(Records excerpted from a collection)
------------

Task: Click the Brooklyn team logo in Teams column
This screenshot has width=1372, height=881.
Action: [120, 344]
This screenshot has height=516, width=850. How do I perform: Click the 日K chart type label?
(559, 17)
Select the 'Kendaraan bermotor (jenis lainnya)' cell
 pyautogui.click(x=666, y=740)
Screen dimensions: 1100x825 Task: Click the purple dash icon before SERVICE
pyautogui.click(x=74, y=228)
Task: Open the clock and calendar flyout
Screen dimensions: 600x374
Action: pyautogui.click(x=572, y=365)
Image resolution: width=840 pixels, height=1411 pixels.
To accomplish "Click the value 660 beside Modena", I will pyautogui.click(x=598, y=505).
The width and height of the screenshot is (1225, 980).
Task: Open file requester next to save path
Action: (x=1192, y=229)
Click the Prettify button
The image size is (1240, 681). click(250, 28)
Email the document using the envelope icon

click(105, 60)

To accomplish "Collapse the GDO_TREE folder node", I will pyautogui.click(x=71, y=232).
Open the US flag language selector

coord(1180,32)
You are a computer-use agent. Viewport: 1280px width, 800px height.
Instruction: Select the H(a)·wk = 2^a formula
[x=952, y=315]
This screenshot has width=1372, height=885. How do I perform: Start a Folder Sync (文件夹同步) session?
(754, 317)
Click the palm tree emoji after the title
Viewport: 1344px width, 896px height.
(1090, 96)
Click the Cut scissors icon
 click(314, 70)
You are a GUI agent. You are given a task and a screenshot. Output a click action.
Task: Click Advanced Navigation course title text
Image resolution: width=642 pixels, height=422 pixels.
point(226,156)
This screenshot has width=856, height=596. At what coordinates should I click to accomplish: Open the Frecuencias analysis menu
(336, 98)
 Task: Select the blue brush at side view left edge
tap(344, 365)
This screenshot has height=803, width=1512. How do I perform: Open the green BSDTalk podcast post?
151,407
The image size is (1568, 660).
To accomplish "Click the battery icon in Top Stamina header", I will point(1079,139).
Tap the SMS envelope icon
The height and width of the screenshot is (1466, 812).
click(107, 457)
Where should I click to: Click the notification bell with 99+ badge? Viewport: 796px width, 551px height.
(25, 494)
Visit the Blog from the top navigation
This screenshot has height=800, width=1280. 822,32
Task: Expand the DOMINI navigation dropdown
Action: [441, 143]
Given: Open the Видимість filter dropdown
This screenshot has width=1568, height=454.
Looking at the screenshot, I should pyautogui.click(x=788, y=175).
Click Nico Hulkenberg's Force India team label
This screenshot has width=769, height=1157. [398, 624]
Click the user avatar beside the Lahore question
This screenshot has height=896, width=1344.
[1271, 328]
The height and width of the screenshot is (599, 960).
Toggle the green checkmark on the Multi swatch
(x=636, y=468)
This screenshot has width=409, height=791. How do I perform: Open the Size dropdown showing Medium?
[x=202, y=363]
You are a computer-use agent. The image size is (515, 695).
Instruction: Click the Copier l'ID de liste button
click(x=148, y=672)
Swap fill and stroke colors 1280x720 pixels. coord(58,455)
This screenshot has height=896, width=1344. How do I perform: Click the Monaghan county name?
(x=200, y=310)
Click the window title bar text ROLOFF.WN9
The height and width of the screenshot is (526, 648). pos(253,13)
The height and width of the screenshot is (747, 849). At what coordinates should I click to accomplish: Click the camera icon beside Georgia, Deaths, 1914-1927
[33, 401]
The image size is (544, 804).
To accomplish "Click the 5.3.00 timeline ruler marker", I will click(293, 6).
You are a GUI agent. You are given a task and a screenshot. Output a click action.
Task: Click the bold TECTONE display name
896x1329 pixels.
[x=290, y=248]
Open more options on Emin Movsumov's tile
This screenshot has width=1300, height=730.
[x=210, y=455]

------------

- [DESCRIPTION OF THE TASK]: Each line that holds the string "agent" is to be copied from the entries above.

- [EXERCISE SOLUTION]:
You are a computer-use agent. Viewport: 1280px width, 800px height.
You are a GUI agent. You are given a task and a screenshot. Output a click action.
You are a computer-use agent. The image size is (515, 695).
You are a GUI agent. You are given a task and a screenshot. Output a click action.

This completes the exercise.